* _題目_: 把下方談分詞與語料庫的文章中，自「小狐狸事務所: NLP 學習筆記」起至「Python 串列與字串物件建立基本語料庫的方法, 覺得簡單易行就隨手進行了實測.」止（兩端都包括在內）的文字一字不改地照抄一遍。

* _閱讀文章_:
小狐狸事務所: NLP 學習筆記 : 分詞 (tokenization) 與語料庫 (corpus)

2021年2月18日星期四

NLP 學習筆記 : 分詞 (tokenization) 與語料庫 (corpus)

今年我想開始學習 Python 自然語言處理, 最近在齋藤康毅寫的 "Deep Learning 2 : 用 Python 進行自然語言處理的基礎理論實作" (碁峰, 2019) 第二章讀到利用 Python 串列與字串物件建立基本語料庫的方法, 覺得簡單易行就隨手進行了實測.

Source : 博客來

此書譯自日文版的 "Deep Learning From Scratch 2" (Oreilly Japan, 2018) :

Source : GitHub

書中範例程式碼可在 GitHub 下載 :

# https://github.com/oreilly-japan/deep-learning-from-scratch-2

另外碁峰公司亦提供含中文註解的程式碼下載 :

# http://books.gotop.com.tw/download/A581

以下關於 Python 字串處理方法參考 :

# Python 學習筆記 : 字串處理函數與字串物件的方法

1. 分詞 (tokenization) :

建立基本的語料庫首先要分詞, 只要用字串物件的 split() 方法以空格為界進行拆分即可, 但在拆分之前必須針對標點符號用 replace() 方法進行處理, 否則標點符號會黏在字的後面 (標點符號也是一個 token). 書中的範例較簡單, 只是一個單句 :

>>> text1="You say goodbye and I say hello."

首先將整個字串用 lower() 方法轉成小寫 :

>>> text1=text1.lower() # 全部變成小寫

>>> text1

'you say goodbye and i say hello.'

在呼叫 split() 方法分詞之前必須處理標點符號問題, 否則以空格拆分時會黏在前一個詞上, 以上面的句子來說, 句尾的句點會與 hello 黏在一起, 例如 :

>>> words1=text1.split(" ") # 以空格為界拆分詞彙

>>> words1

['you', 'say', 'goodbye', 'and', 'i', 'say', 'hello.'] # 句點黏在 hello 後面了

解決辦法是先用 replace() 方法在標點符號前/後添加空格, 此例因為句點是緊跟在詞彙後面, 所以只要在句點前面添加一個空格即可 :

>>> text1="You say goodbye and I say hello."

>>> text1=text1.lower() # 轉成小寫

>>> text1=text1.replace(".", " .") # 在句點前面添加一個空格

>>> text1

'you say goodbye and i say hello .'

>>> words1=text1.split(" ") # 以空格拆分詞彙

>>> words1

['you', 'say', 'goodbye', 'and', 'i', 'say', 'hello', '.']

可見經過添加空格方式處理後, 句點已經被分離開來了. 但此例較單純, 只有一個單句一個句點, 通常句子至少會含有逗號與句號, 例如莎翁 "哈姆雷特" 中的名句 :

>>> text2="To be, or not to be, that is the question."

>>> text2=text2.lower()

>>> text2

'to be, or not to be, that is the question.'

>>> text2=text2.replace(",", " ,") # 在逗號前面添加一個空格

>>> text2=text2.replace(".", " .") # 在句點前面添加一個空格

>>> text2

'to be , or not to be , that is the question .'

>>> words2=text2.split(" ") # 以空格拆分詞彙

>>> words2

['to', 'be', ',', 'or', 'not', 'to', 'be', ',', 'that', 'is', 'the', 'question', '.']

可見詞彙與標點符號都被正確分離了. 如果還有其他標點符號 (例如 ! 或 ? 等) 都必須要用 replace() 先處理再拆分. 但目前還有個問題須處理, 上面不管 text1 或 text2 的標點都緊跟在詞彙後面, 然後是一個空格才是下一個字, 這是句子標準寫法, 但如果沒有這個空格, 上面的處理方式將破功, 例如 :

>>> text3="To be,or not to be,that is the question." # 標點符號後面沒有空格

>>> text3=text3.lower()

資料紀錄
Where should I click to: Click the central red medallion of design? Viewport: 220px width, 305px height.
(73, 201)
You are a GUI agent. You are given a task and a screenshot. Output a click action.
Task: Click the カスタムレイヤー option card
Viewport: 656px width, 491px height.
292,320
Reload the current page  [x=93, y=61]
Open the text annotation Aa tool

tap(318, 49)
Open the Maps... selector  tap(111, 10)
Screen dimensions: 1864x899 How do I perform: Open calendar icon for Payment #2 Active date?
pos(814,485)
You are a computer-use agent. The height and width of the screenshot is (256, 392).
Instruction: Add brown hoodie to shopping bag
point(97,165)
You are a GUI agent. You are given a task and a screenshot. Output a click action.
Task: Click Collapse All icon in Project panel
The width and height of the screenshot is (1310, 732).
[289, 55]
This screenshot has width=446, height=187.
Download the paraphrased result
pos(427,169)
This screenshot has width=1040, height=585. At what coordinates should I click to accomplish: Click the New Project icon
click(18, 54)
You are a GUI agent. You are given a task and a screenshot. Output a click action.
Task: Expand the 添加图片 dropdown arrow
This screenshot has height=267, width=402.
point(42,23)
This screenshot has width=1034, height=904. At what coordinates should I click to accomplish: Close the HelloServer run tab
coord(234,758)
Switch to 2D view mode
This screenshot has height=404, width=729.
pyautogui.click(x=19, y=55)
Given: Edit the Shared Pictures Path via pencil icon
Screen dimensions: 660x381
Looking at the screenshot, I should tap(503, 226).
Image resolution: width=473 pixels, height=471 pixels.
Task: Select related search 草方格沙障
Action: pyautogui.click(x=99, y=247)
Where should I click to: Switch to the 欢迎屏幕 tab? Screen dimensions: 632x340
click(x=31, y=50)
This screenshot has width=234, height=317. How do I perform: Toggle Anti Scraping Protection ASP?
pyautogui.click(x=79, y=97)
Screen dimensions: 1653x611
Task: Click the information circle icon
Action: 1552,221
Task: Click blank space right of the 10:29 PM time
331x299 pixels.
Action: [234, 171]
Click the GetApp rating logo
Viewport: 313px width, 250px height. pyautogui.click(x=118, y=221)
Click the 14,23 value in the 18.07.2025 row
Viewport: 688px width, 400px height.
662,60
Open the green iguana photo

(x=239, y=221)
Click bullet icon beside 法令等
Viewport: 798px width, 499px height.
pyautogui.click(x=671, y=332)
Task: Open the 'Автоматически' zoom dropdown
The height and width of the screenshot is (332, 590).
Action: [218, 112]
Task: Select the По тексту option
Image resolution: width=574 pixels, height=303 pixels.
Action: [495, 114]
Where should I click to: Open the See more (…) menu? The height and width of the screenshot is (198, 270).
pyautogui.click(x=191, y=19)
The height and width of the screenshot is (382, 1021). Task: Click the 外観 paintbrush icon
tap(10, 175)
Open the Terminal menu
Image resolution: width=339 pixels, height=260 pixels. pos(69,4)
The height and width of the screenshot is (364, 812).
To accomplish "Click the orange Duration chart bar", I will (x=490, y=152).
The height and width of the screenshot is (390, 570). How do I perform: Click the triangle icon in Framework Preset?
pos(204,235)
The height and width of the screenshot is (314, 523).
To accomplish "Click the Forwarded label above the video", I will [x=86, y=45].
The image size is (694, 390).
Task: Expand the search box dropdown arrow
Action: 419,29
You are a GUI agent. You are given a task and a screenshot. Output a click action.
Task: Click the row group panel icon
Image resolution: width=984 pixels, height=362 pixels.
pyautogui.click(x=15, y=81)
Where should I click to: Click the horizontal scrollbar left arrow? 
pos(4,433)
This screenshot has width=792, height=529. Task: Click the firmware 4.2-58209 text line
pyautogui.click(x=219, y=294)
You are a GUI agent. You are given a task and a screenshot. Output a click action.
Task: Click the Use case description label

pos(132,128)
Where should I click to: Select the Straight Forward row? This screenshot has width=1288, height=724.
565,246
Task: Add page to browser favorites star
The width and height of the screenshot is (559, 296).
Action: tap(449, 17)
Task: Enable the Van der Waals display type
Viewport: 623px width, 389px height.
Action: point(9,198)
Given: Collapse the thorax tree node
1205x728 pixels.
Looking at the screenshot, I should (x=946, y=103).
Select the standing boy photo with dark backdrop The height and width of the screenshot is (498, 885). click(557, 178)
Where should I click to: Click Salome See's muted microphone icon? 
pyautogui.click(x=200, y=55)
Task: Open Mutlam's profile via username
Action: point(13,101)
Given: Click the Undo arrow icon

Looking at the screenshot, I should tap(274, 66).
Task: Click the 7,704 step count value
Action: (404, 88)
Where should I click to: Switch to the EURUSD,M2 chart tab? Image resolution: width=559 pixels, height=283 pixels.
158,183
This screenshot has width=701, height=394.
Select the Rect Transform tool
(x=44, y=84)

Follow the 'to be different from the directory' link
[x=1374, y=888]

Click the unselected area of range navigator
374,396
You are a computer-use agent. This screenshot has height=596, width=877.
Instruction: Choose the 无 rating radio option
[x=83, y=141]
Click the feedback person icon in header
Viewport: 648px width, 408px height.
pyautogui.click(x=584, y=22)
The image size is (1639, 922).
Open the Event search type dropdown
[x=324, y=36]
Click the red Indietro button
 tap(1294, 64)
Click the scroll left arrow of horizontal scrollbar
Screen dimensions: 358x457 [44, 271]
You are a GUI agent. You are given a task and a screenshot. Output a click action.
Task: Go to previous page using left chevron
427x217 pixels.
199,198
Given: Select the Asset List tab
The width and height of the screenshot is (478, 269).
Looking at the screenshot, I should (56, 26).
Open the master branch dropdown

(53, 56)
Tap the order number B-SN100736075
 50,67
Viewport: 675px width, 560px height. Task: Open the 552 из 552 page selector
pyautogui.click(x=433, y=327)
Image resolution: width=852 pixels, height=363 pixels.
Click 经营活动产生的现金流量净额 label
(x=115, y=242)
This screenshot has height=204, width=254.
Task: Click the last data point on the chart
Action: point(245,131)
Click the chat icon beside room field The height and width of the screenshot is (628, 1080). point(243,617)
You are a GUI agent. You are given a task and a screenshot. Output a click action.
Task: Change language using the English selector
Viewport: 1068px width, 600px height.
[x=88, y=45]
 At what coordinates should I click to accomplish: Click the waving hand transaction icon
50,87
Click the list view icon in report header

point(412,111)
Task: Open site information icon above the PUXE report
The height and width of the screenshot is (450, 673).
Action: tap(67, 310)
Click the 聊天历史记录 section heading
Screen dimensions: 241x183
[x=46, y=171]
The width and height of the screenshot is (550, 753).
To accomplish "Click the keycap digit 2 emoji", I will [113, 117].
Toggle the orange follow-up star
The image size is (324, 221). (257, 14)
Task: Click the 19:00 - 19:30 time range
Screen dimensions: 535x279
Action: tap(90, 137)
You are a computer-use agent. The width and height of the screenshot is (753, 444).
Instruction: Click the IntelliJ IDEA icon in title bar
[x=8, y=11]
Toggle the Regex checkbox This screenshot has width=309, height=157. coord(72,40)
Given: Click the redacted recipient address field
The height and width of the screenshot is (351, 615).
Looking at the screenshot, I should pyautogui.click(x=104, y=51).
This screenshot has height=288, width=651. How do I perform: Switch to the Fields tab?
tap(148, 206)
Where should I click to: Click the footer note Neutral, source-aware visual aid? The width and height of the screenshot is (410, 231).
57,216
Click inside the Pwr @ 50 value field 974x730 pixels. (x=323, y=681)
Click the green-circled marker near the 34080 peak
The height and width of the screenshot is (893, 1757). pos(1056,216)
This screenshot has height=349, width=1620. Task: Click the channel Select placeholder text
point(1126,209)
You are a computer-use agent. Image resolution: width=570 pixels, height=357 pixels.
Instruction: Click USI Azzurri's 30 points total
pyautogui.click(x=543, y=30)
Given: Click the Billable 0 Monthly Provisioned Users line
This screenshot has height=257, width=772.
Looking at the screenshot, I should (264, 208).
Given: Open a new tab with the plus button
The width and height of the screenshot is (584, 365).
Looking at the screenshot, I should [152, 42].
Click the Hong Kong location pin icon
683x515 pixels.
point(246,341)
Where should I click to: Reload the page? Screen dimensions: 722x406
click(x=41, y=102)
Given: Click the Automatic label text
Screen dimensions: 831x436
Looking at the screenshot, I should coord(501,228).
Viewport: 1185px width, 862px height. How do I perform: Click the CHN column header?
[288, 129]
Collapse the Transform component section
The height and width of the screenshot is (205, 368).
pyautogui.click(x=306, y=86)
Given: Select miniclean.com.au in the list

* _完成解答_:
小狐狸事務所: NLP 學習筆記 : 分詞 (tokenization) 與語料庫 (corpus)

2021年2月18日星期四

NLP 學習筆記 : 分詞 (tokenization) 與語料庫 (corpus)

今年我想開始學習 Python 自然語言處理, 最近在齋藤康毅寫的 "Deep Learning 2 : 用 Python 進行自然語言處理的基礎理論實作" (碁峰, 2019) 第二章讀到利用 Python 串列與字串物件建立基本語料庫的方法, 覺得簡單易行就隨手進行了實測.